Kıymetli Türk kamuoyu,
Suriye’de son 3 gündür alınacak olan kararları bekliyoruz. Dün alınması gerekiyordu, bugüne kaldı. ABD’deki yapılacak olan görüşmelere kilitlemiş vaziyette Suriye’deki eş-Şara, Şam yönetimiyle SDG arasındaki varılacak olan mutabakata ilişkin. Oysa bize söylenen Öcalan’ın çağrısı sonrası, aynı PKK gibi Suriye PKK’sı olan SDG’nin de silah bırakıp kendini dağıtacağı, feshedeceği açıklanmıştı. Suriye’deki 14 yıllık iç savaşın ardından ortaya çıkan enkaz şimdi Türkiye’nin başına bela olmuştur. Güya silah bırakmış olan PKK terör örgütüyle Suriye’de askeri olarak Türk Silahlı Kuvvetleri karşı karşıya geliyor.

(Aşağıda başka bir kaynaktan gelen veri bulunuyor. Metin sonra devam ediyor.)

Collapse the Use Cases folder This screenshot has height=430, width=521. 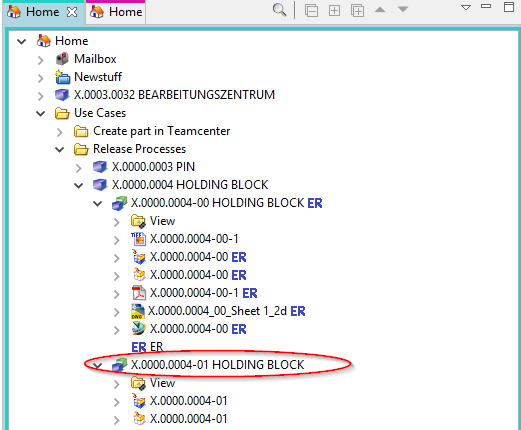[x=41, y=113]
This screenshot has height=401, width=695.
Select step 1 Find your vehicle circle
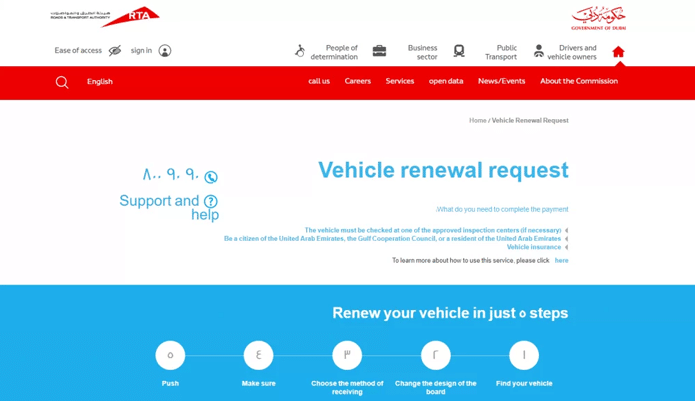tap(524, 355)
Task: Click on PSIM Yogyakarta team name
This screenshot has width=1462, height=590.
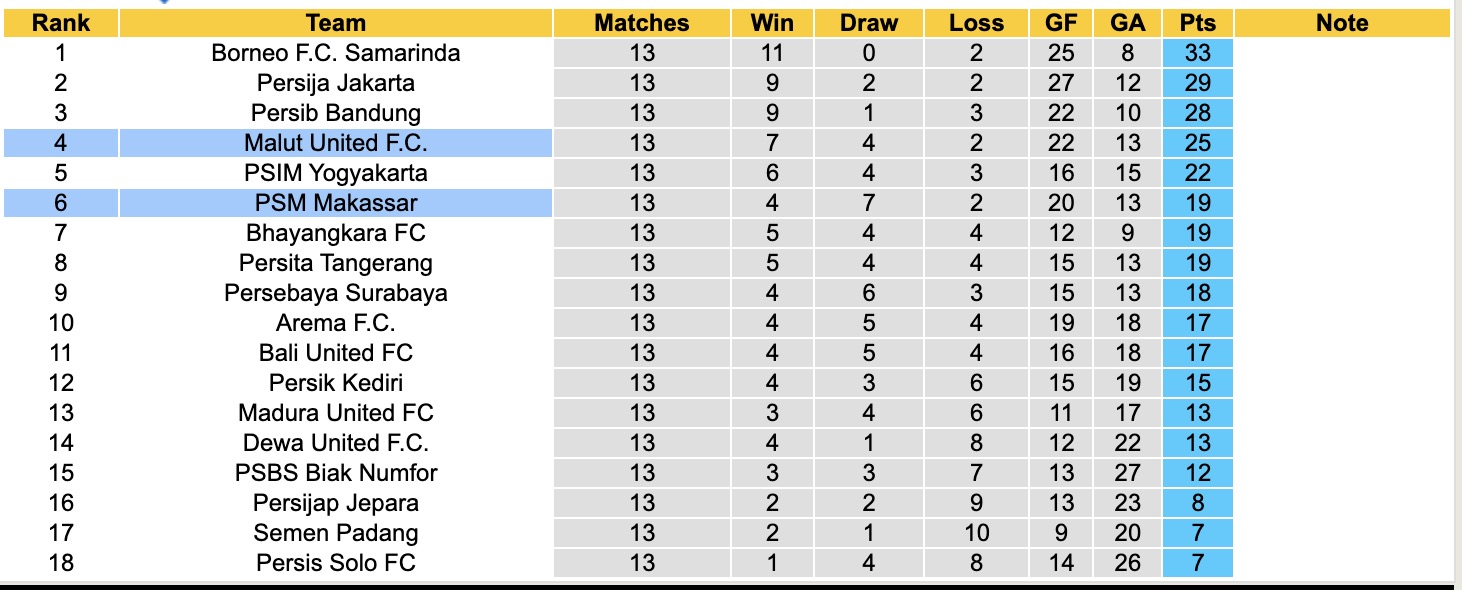Action: [x=336, y=173]
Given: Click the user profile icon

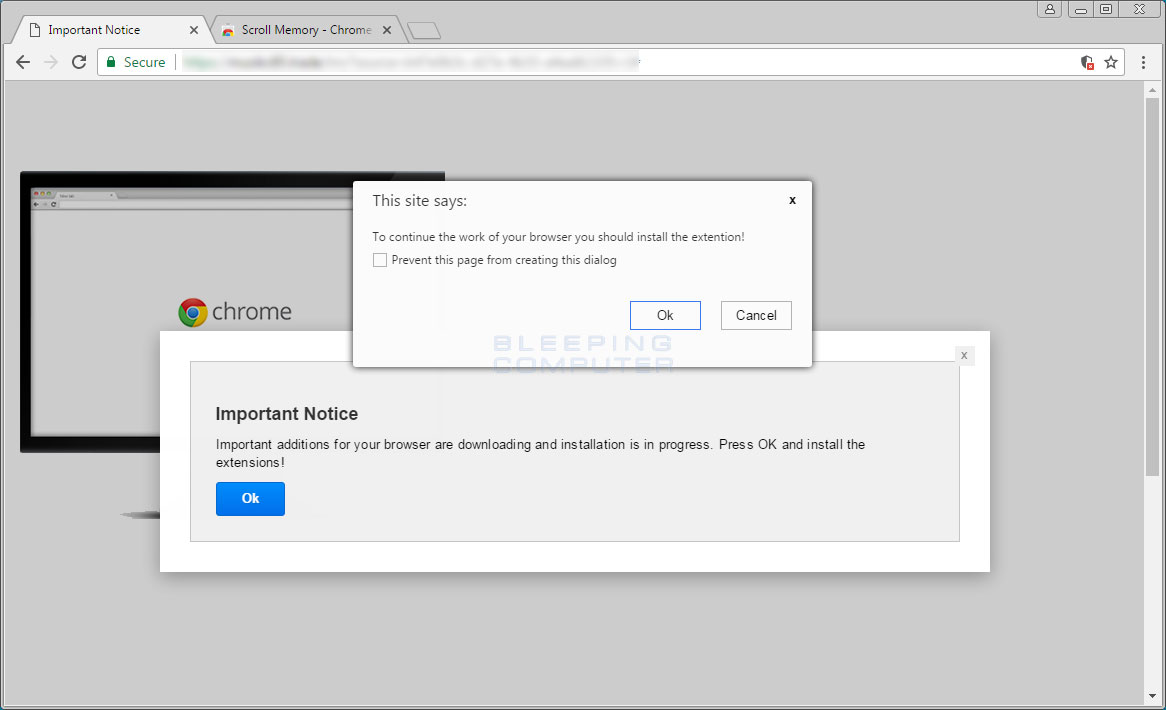Looking at the screenshot, I should point(1049,9).
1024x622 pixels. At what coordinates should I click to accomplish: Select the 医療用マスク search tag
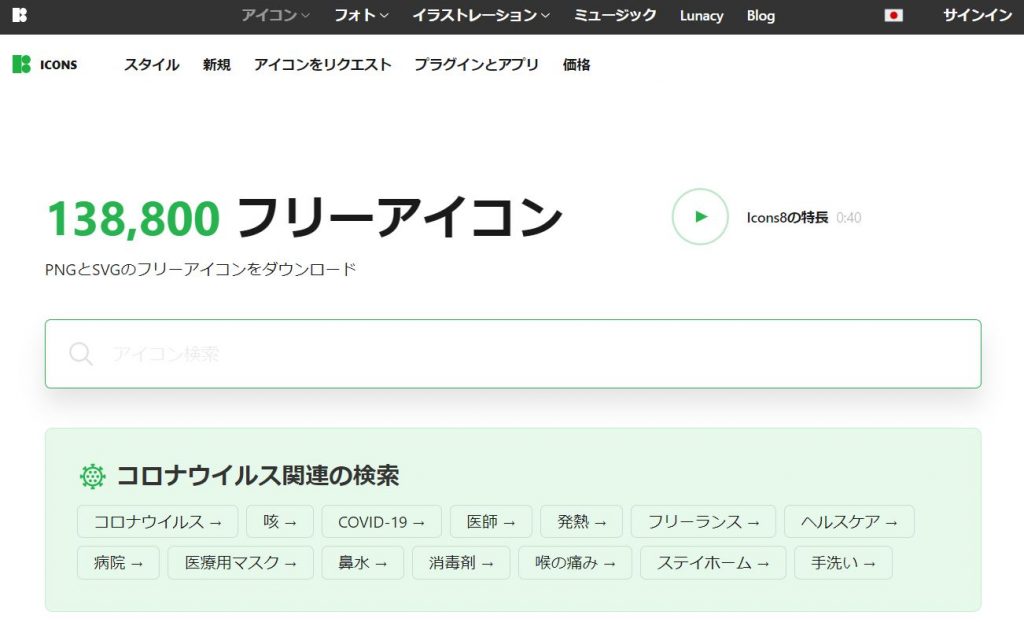[240, 562]
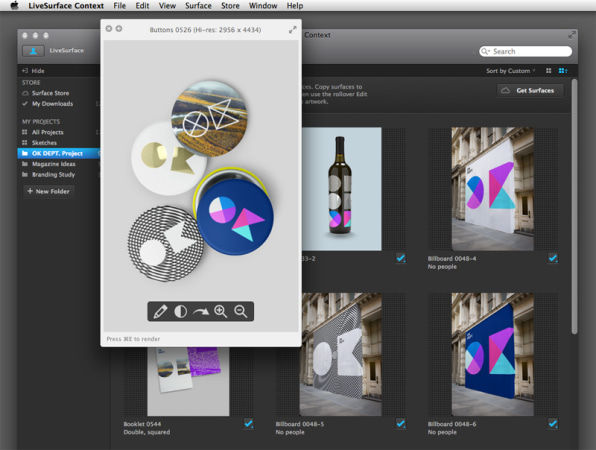Open the Store menu

point(230,6)
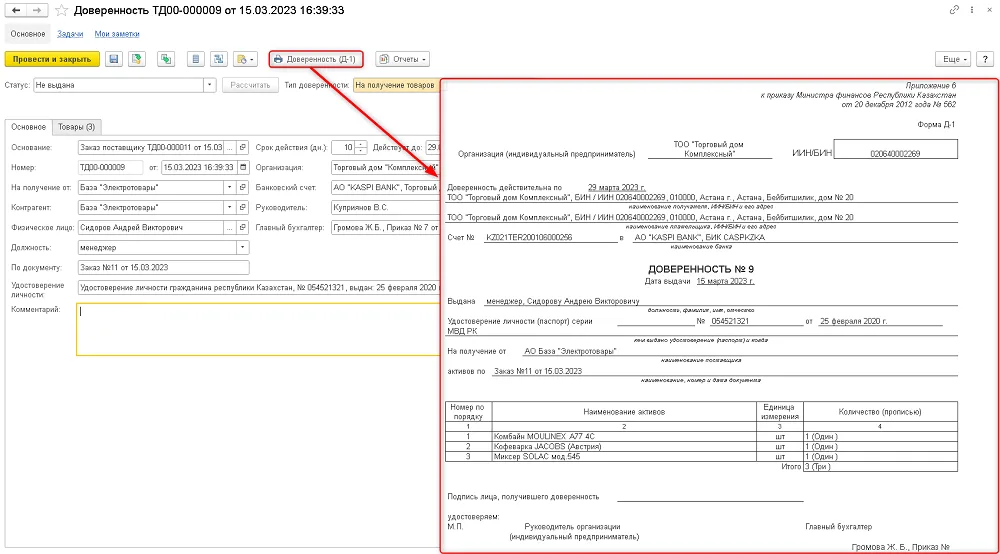Screen dimensions: 1000x554
Task: Expand the Статус dropdown
Action: tap(209, 85)
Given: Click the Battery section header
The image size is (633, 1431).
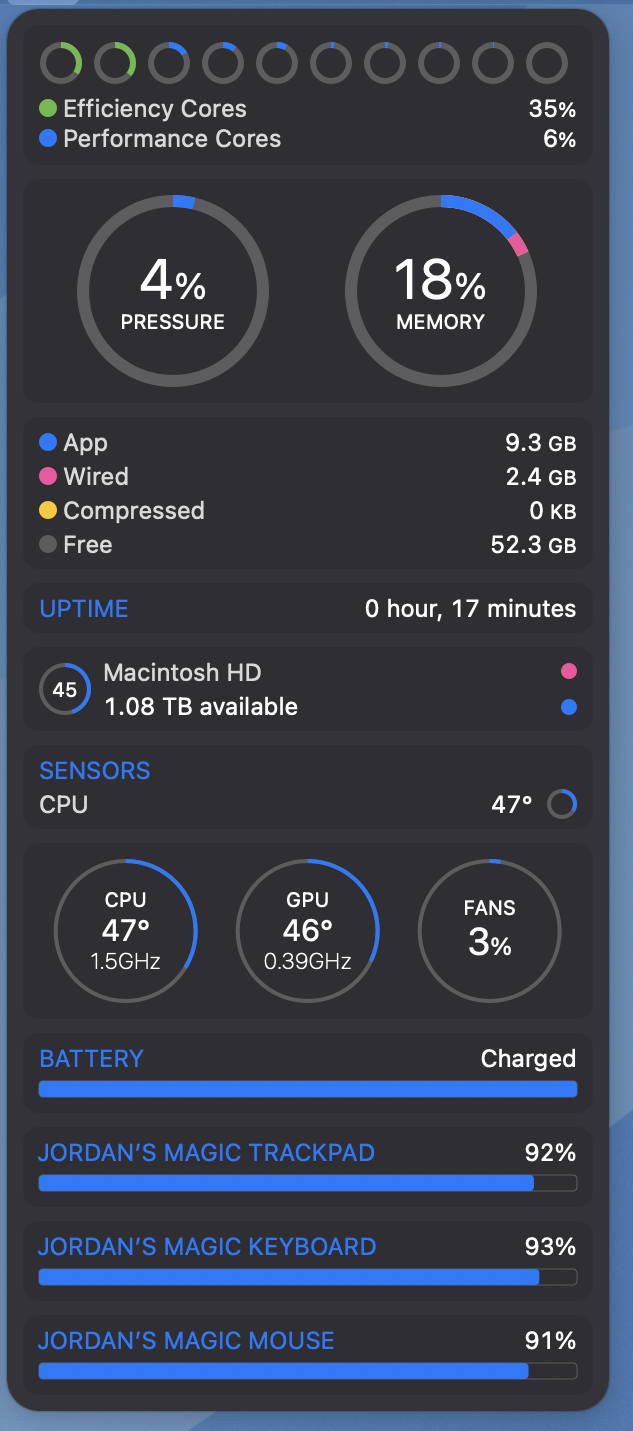Looking at the screenshot, I should [91, 1059].
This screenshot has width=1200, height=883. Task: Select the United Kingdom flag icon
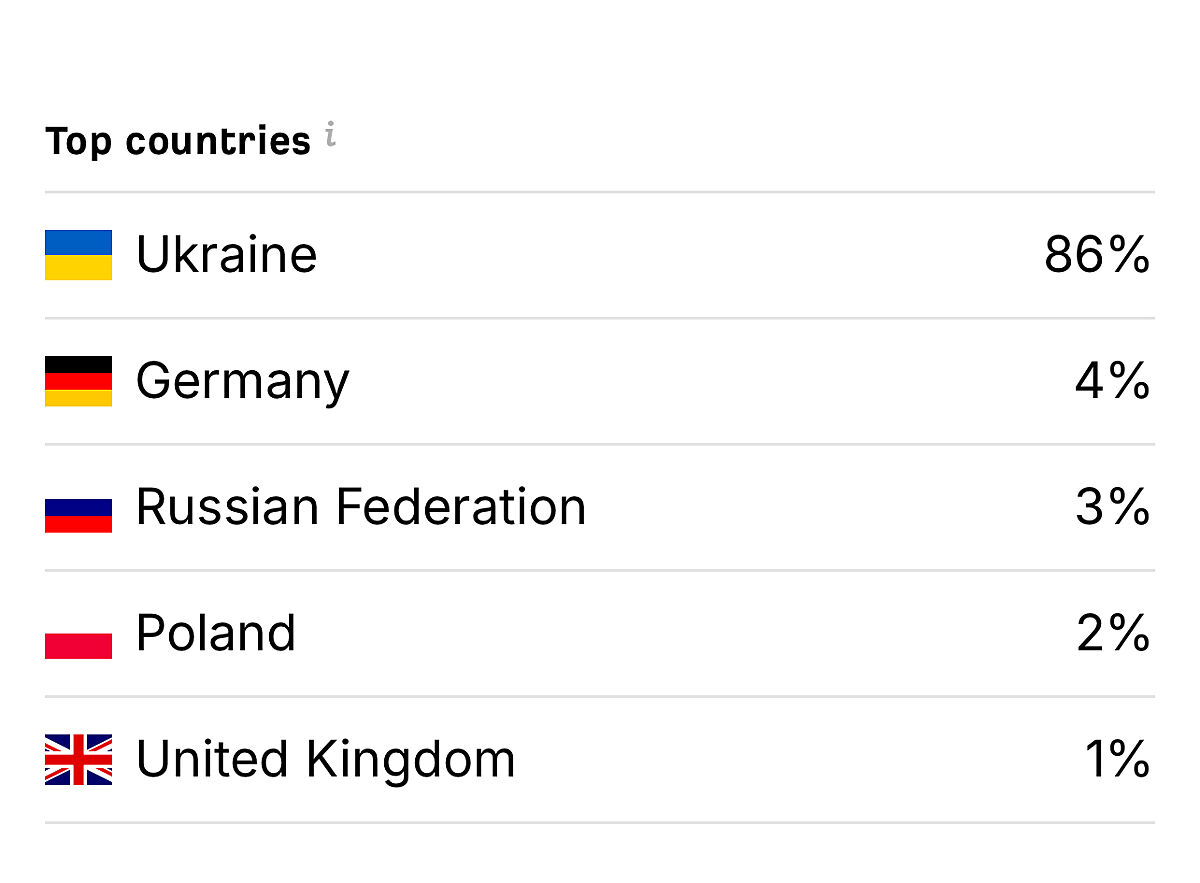(78, 759)
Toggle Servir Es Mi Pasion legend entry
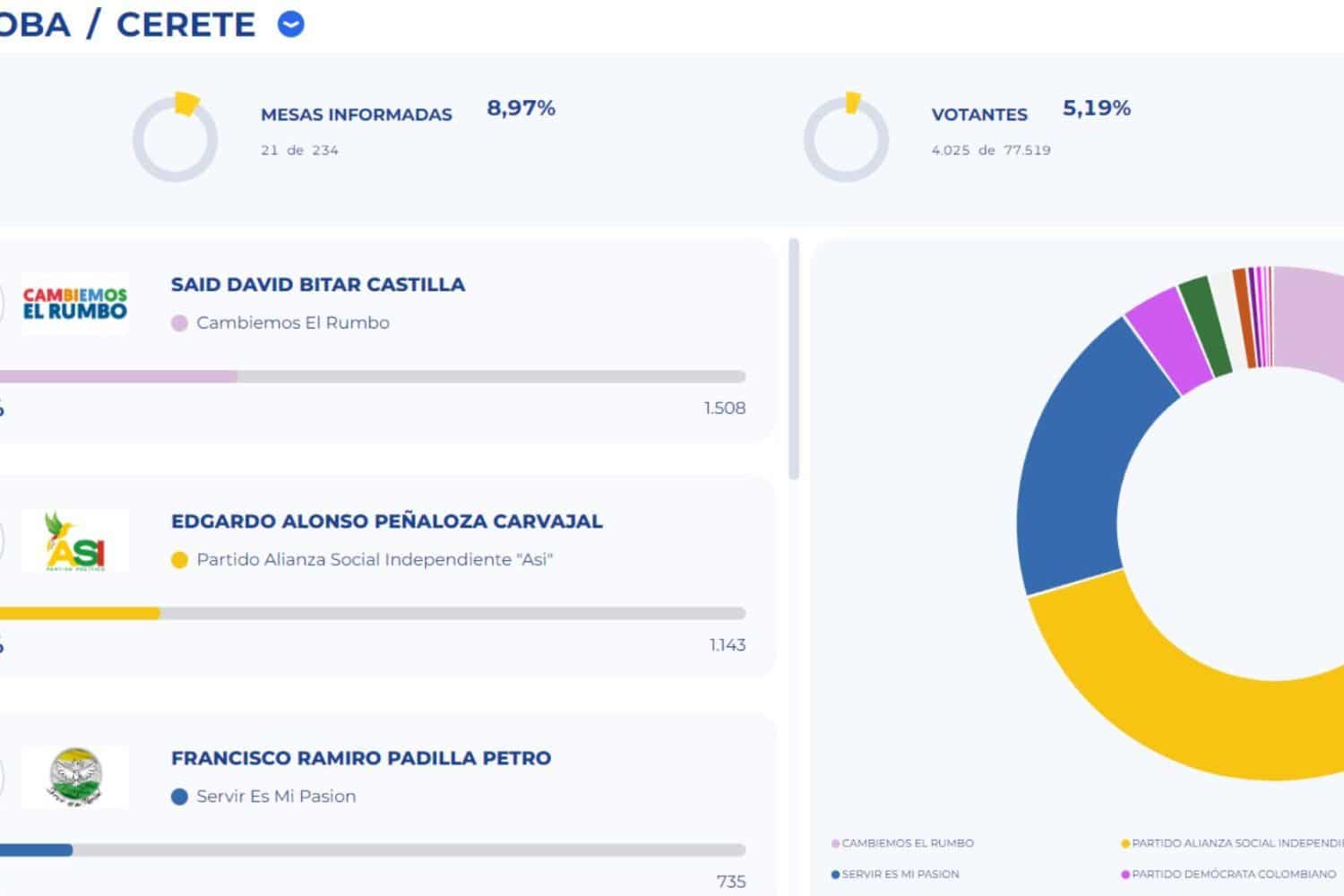This screenshot has width=1344, height=896. pyautogui.click(x=895, y=874)
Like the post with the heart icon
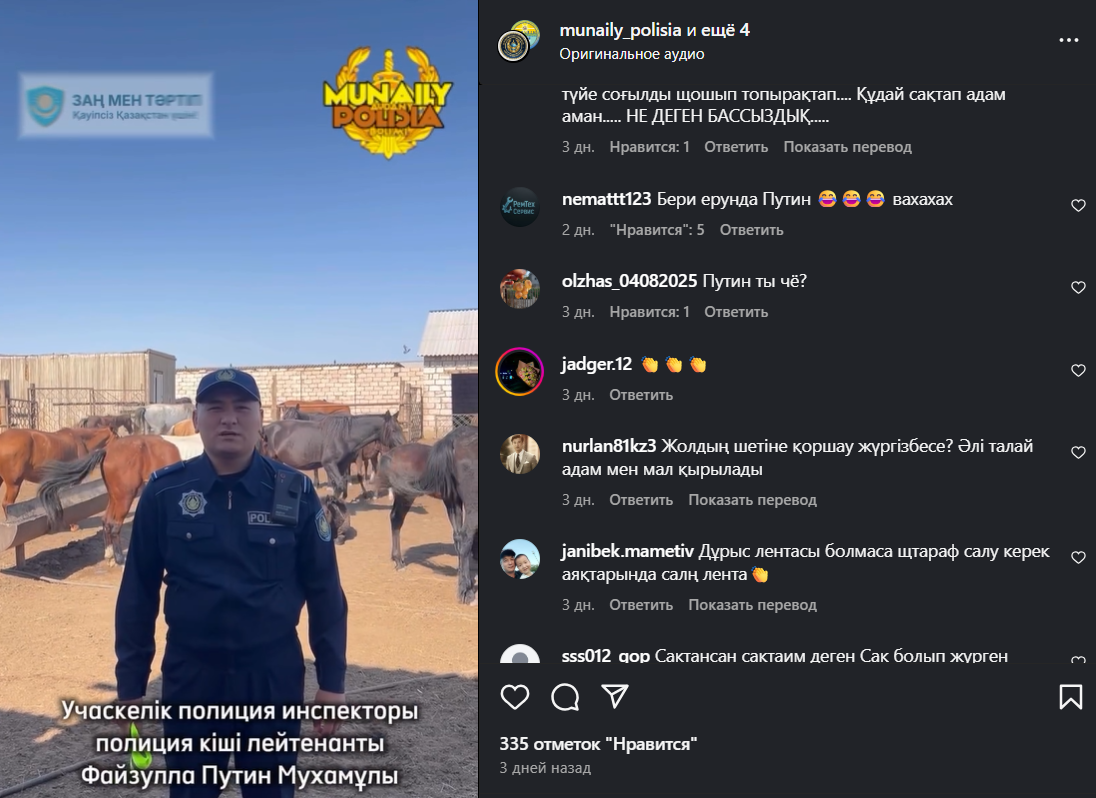The image size is (1096, 798). pos(515,697)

PKK-SDG sınır komşumuz bir terör devletçiği olarak Suriye’de anayasal statü kazanmanın eşiğinde, SDG’nin Şam’daki Şara hükümetiyle mutabık kalıp imzaladığı 10 Mart mutabakatı bile geçerli olsa, PKK 3 tümenle, 3 askeri birlik halinde resmileşiyor. Sınırımızda resmileşiyor. 10 Mart mutabakatında fesih yok, silahsızlanma yok. Tam aksine sınırımızda bir terörist tümen, bir terörist devletçik var. PKK, YPG, SDG tasfiye edilmiyor 10 Mart mutabakatında. Aksine meşrulaştırılıyor. Terörsüz Türkiye iddiası, Şam’ın SDG’ye sunduğu 13 maddelik planla fiilen çöküyor. Bu bir çözüm değil, PKK’nın elde ettiği statükonun yasallaşması, güçlendirilmesidir. Güney sınırımızdaki Suriye sınırı muhafaza tümeni olarak PKK’nın resmi orduya dönüşmesi tehlikesi var ve bu statü Suriye Arap Cumhuriyeti’nin başındaki Arap Milliyetçisi Ahmet eş-Şara’nın koskoca Türkiye Cumhuriyeti’ni tuzağa düşürmesidir. Tarih tekerrür ediyor, huylu huyundan vazgeçmiyor ve biz Türkler ders almadan bir kez daha sırtımızdan hançerleniyoruz.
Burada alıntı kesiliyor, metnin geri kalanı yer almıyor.